After about 30 minutes he came back out with the guy who again explained that the issue was getting it registered and paying the duty.  However, they said that for about $500 bucks they could get all the paperwork done and have me my car by tomorrow.  I knew what this meant.  Bribes. And lots of them.

Bribery is endemic in this country and drives me insane.  I have a pretty strict "no bribes" policy (hence my 5 1/2 hours stint at the police station) but sometimes it can't be avoided. For example, the fact that the registration price was negotiable tells me that somewhere in there, people were being paid off the books.  That kind of thing is hard to combat because I just don't know the system and it's just so common that it's the norm.

But in this case, I knew what needed to happen. I either needed to pay the duty or get duty free. This would most likely take weeks and involve hours of chasing down documents in various government buildings.  Didn't sound like a whole lot of fun. I had a crisis of conscious.  I SO wanted to take my new car up to the village with me when I went after my mom and sister left. The roads are just so bad and I'm not sure how many more trips Boris has in him.  I literally pulled over in the parking lot and sat there.  What should I do? What should I do?  Bribery is the way things are done here! Literally almost everyone does it.  I SO wanted to just pay the money and be done with it.  Don't judge me. :)

But in the end I just couldn't do it.  I thought about all the times here that I've said "someday we will stand before God and give an accounting of our life...." and I knew that aside from the fact that I really do believe that someday I will stand before God and give an accounting of my life....I also knew that if I gave in on this, how could I tell others that it was wrong?  I drove away.  Without my new car registered. Rats.

So now the plan is to try to get duty free status for the ole' Colonel.  I called the guy who would give me a letter attesting that I am in fact working here doing "health stuff" and he wasn't too thrilled. He told me that he had never given a letter to get duty free for a used car before.  Double rats.  Although it doesn't sound too promising, I am hopefully going to have a meeting with him on Tuesday and we'll just see.  If I can't get duty-free then I'll suck it up and pay the duty.  Even if I have to pay the duty, it's still a pretty good deal for the car so....that's nice. :)

Sometimes when Sierra Leone utterly frustrates me I like to look at pictures of cute babies (ok, pictures of one particular cute baby) and she makes me laugh.

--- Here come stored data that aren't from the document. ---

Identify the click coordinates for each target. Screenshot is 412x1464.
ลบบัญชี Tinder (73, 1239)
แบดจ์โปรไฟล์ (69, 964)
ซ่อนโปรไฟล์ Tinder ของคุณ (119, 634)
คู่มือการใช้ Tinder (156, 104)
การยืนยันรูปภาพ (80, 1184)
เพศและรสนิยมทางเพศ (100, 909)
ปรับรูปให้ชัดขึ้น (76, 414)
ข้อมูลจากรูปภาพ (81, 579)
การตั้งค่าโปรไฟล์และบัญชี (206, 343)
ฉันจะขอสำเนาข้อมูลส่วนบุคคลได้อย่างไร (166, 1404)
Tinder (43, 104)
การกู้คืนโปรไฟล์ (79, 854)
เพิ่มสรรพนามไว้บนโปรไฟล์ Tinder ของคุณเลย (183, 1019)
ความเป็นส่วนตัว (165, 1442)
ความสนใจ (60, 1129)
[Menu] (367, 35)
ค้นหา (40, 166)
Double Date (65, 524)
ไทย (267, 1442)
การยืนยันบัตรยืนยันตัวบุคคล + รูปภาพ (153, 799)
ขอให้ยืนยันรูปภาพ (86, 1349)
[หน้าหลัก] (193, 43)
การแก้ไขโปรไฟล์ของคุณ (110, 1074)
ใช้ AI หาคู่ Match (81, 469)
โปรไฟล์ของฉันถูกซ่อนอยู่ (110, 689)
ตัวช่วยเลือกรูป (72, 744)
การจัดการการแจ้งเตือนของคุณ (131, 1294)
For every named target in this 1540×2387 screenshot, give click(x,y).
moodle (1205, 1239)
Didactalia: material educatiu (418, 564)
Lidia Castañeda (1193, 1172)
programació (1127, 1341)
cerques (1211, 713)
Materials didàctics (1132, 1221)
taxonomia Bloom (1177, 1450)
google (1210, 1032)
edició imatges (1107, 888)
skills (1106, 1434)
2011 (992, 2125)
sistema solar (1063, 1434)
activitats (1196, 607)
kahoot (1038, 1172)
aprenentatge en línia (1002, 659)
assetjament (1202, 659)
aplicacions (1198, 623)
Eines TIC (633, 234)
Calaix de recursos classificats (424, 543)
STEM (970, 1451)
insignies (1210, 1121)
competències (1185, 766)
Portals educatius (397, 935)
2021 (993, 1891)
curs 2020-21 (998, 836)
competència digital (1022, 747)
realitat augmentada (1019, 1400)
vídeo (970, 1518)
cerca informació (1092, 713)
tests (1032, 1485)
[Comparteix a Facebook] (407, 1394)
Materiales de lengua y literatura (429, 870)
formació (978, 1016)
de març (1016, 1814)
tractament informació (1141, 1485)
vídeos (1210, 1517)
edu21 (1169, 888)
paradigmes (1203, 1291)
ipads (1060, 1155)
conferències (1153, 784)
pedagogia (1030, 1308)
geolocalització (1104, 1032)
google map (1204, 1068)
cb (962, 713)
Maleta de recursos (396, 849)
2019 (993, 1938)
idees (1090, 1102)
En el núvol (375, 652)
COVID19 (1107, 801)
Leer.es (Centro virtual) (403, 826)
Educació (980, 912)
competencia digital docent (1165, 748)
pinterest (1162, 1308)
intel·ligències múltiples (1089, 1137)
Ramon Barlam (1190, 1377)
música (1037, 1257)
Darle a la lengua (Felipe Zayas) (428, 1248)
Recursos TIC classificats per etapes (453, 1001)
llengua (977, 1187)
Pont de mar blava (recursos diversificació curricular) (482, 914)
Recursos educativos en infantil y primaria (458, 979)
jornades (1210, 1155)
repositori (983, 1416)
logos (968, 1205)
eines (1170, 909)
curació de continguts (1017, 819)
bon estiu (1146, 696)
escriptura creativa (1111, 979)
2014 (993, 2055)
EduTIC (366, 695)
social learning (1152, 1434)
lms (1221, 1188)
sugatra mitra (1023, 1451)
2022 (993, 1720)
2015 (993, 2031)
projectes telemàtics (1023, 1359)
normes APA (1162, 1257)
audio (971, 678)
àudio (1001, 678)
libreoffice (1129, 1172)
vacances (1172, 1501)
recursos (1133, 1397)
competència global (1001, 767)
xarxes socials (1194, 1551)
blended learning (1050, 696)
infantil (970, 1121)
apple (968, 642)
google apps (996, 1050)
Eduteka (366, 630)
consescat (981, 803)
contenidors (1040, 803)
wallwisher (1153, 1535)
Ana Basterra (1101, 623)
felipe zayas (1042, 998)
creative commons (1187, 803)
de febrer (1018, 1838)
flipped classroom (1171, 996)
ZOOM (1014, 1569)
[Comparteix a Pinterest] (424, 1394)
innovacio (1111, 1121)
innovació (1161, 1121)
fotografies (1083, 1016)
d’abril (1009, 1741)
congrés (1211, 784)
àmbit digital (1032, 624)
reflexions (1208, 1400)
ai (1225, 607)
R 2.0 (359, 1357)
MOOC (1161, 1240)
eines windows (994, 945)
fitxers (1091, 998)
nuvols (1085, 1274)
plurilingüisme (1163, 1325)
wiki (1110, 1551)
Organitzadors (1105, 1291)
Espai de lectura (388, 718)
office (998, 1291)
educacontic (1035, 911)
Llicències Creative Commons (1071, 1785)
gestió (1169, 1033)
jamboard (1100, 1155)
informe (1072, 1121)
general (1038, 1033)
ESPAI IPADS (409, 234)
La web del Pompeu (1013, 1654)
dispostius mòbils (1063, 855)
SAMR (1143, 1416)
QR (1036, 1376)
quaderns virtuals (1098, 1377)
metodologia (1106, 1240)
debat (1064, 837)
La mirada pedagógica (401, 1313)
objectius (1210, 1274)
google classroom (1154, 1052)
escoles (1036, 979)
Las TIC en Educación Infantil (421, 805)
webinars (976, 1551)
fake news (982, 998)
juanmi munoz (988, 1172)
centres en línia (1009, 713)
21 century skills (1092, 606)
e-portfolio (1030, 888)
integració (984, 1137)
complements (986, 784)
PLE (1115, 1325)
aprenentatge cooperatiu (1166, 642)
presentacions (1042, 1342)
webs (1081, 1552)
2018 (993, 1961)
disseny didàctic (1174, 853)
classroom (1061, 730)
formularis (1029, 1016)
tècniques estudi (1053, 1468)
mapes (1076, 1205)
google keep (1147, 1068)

So here are a couple pictures of some cute babies from my family's visit.  :)

Maybe my favorite picture of Anna--having fun with her Pack N' Play

Anna and Aden chillin' on the couch


  1. your pictures need to be a little bigger :)

    1. Dude. I already made them bigger! I can't go crazy!

  2. PS... You forgot to put that your ideal husband (the surgeon) would do his undergrad in engineering and that he grew up fixing cars and milking goats.